In order to avoid such betrayals in the future, it is wise to reflect on certain objective criteria for determining the level of trust we may wish to invest in a given person. Thus, this post will draw upon the criteria developed by Robin Dreeke, a veteran FBI Profiler and former Director of the Counterintelligence Behavioral Analysis Program. In Sizing People Up, Dreeke offers six criteria used by FBI behavioral analysts to determine the level of trust should be invested. To Dreeke’s list we will add a seventh indicator, resulting in a list of “7 Criteria for Sizing People Up”:

  1. Vesting: Do a person’s words, body language, actions, and intentions reveal a significant degree of alignment with my own goals and aspirations?

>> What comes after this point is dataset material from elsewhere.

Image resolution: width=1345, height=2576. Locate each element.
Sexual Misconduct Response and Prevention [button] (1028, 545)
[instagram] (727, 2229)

If a person is “vesting” in me, personally, or in my organization, he or she will consider my best interests, offer unsolicited help, talk me up to people, offer encouragement when I succeed, and perhaps share things in confidence. If a person is not vesting in me, he or she will leave me out of things, magnify my small errors, exhibit negative body language, talk me down to people, and rarely give praise.
  2. Longevity: Does a person perceive longevity in my relationship with them? If they do wish for more than a short-term connection, they will include me in things, position me as hard to replace, often say “we” instead of “I” or “you,” and ask me to participate in their long-term goals. If a person does not perceive longevity in the relationship, he or she often will not try to connect with me at a personal level, leave me out of the loop on important issues, not care if others are rude to me, and not mention me when they talk about the future.
  3. Reliability: Is the person under consideration reliable? They are most likely reliable if they are appropriately confident, speak in specifics, are transparent about their weaknesses, work quickly and effectively, are inquisitive, accept responsibility, and don’t hold resentments or seek revenge. They are likely unreliable if they are chronically late, hard to contact, present themselves carelessly, learn slowly (because of apathy), and don’t take their mistakes seriously.
  4. Actions: One of the best ways to determine a person’s trustworthiness is through his or her actions. When looking for positive “tells” in this respect, consider whether a person is loyal, avoids unnecessarily divisive topics, and lives with integrity. Negative “tells” include whether a person lacks transparency about their past, has gaps or exaggerations in their stories, behaves inconsistently, and has difficulty accepting responsibility.
  5. Words: When sizing up a person, listen carefully and pay attention to any inconsistency that may arise between their words and body language. If a person is generally trustworthy, they look at you directly when they talk, rarely try to “win” arguments, communicate in a manner easy to understand, value morality more than political correctness, talk more about you than about themselves, and refrain from jumping to conclusions. Conversely, an untrustworthy person often is grandiose, defensive, likes to argue for the “win,” speaks in absolutes, displays discontinuity between his words and body language, and uses psychological labels to avoid accountability.
  6. Stability: When taking stock of a person’s trustworthiness, consider whether a person embraces her own perfections, demonstrates emotional instability, and has “unmanageable” problems. A trustworthy person will be appreciative, humble and non-judgmental, happy with herself, flexible and calm, and not inclined to seek out problems, while an untrustworthy person will use his “helplessness” to manipulate, act the victim, have a sense of entitlement, blame others, and manipulate.
  7. Humility: Does the person consider himself or herself the center of the universe? Hopefully not. If a person is genuinely humble, he or she will be polite, listen to others, admit weaknesses, display gratitude, be sympathetic, and take things in stride. If a person is not humble, he or she will be impolite, disinterested in others, thin-skinned, self-righteous, vain, materialistic, insecure, or arrogant.

Sometimes, sizing people up can feel impossible. Yet, these seven criteria can help us to do what sometimes feels impossible: take stock of a person accurately, based upon objective indicators.

Trust, or lack thereof, is at the heart of all human transactions. And we must realize that a properly-based trust is based on the predictability of the person under consideration—whether the person meets the seven criteria above—rather than upon our “gut” feeling or natural inclination to like or dislike that person. Thus, let us “trust, but verify.”